■ DIRECTION ■
Rewrite every one of the rows below, substituting "screen capture" for each occurrence of "screenshot" and leaving everything else unchanged. Omit the pictures from your answer.

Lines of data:
____
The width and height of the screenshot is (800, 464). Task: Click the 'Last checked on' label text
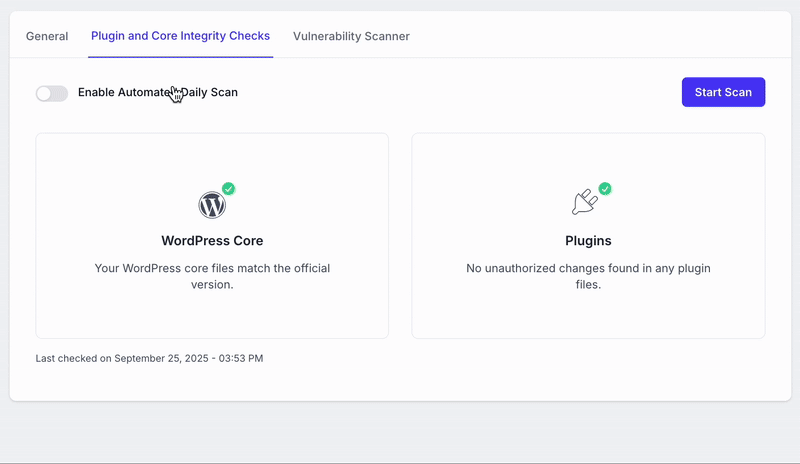[73, 358]
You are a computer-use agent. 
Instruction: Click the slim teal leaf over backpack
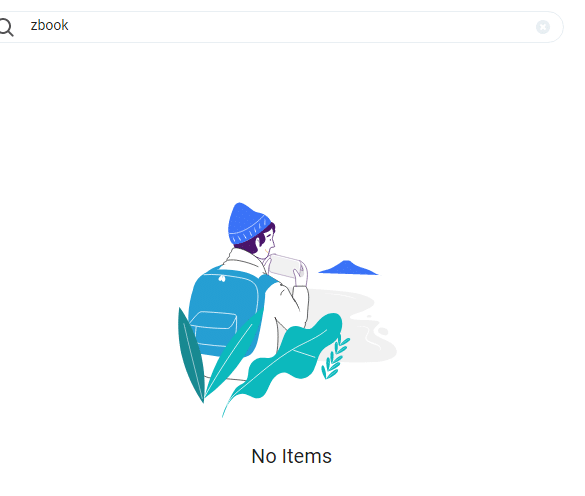pyautogui.click(x=233, y=353)
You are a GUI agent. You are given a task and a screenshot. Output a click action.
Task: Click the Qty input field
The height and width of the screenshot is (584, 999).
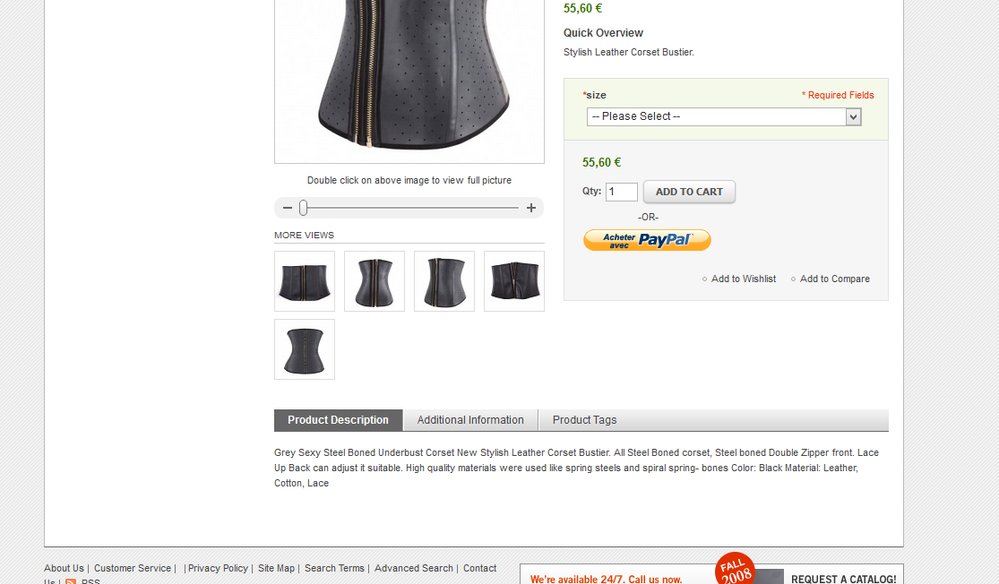621,192
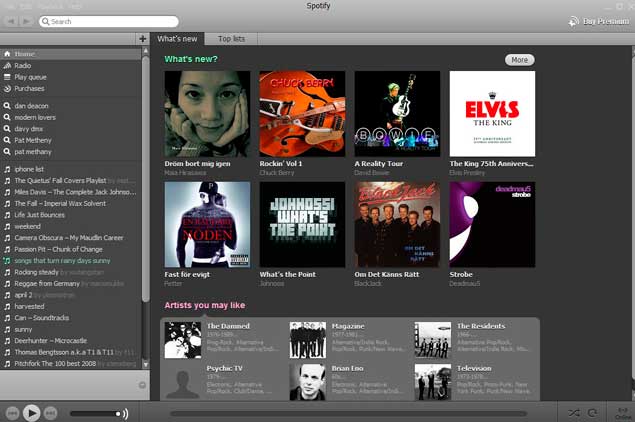
Task: Toggle repeat mode
Action: pos(593,412)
____
■ EXERCISE ANSWER ■
The width and height of the screen capture is (800, 464). Task: Click the 'Last checked on' label text
[73, 358]
You are a computer-use agent. 
Instruction: Click the slim teal leaf over backpack
pyautogui.click(x=233, y=353)
You are a GUI agent. You are given a task and a screen capture. Output a click action.
Task: Click the Qty input field
The height and width of the screen capture is (584, 999).
621,192
Task: Toggle repeat mode
Action: pos(593,412)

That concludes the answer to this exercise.